#### What this task involves:
Your answer should be exactly the lines from the one that contains "The height and width of the screenshot is (720, 1270)." through the final line of the entries below, and nothing else.

#### Items from a data source:

..........

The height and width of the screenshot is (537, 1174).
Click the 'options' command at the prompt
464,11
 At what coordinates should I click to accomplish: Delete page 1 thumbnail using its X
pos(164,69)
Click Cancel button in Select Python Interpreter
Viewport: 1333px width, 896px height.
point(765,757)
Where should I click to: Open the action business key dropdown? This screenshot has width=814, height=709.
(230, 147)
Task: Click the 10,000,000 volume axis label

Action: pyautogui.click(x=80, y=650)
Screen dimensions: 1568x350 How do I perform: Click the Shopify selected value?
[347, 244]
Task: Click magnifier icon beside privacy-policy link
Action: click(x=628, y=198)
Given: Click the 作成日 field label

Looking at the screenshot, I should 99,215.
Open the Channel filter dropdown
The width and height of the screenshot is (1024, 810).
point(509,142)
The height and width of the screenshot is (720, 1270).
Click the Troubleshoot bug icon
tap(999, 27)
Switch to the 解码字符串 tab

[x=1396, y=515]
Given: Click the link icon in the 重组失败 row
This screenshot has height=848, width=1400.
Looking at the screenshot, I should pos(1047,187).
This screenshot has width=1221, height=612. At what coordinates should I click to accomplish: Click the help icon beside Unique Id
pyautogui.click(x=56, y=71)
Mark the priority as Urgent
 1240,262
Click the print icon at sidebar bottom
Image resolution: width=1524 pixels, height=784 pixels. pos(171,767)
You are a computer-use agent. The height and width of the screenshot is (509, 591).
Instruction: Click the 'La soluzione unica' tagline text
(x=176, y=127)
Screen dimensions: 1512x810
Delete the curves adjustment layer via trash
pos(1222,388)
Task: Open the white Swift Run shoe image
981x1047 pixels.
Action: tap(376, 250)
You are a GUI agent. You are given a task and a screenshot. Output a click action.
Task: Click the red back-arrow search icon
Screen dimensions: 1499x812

..........

#### Problem solution:
The height and width of the screenshot is (720, 1270).
Click the Troubleshoot bug icon
tap(999, 27)
Switch to the 解码字符串 tab

[x=1396, y=515]
Given: Click the link icon in the 重组失败 row
This screenshot has height=848, width=1400.
Looking at the screenshot, I should pos(1047,187).
This screenshot has width=1221, height=612. At what coordinates should I click to accomplish: Click the help icon beside Unique Id
pyautogui.click(x=56, y=71)
Mark the priority as Urgent
 1240,262
Click the print icon at sidebar bottom
Image resolution: width=1524 pixels, height=784 pixels. pos(171,767)
You are a computer-use agent. The height and width of the screenshot is (509, 591).
Instruction: Click the 'La soluzione unica' tagline text
(x=176, y=127)
Screen dimensions: 1512x810
Delete the curves adjustment layer via trash
pos(1222,388)
Task: Open the white Swift Run shoe image
981x1047 pixels.
Action: tap(376, 250)
You are a GUI agent. You are given a task and a screenshot. Output a click action.
Task: Click the red back-arrow search icon
Screen dimensions: 1499x812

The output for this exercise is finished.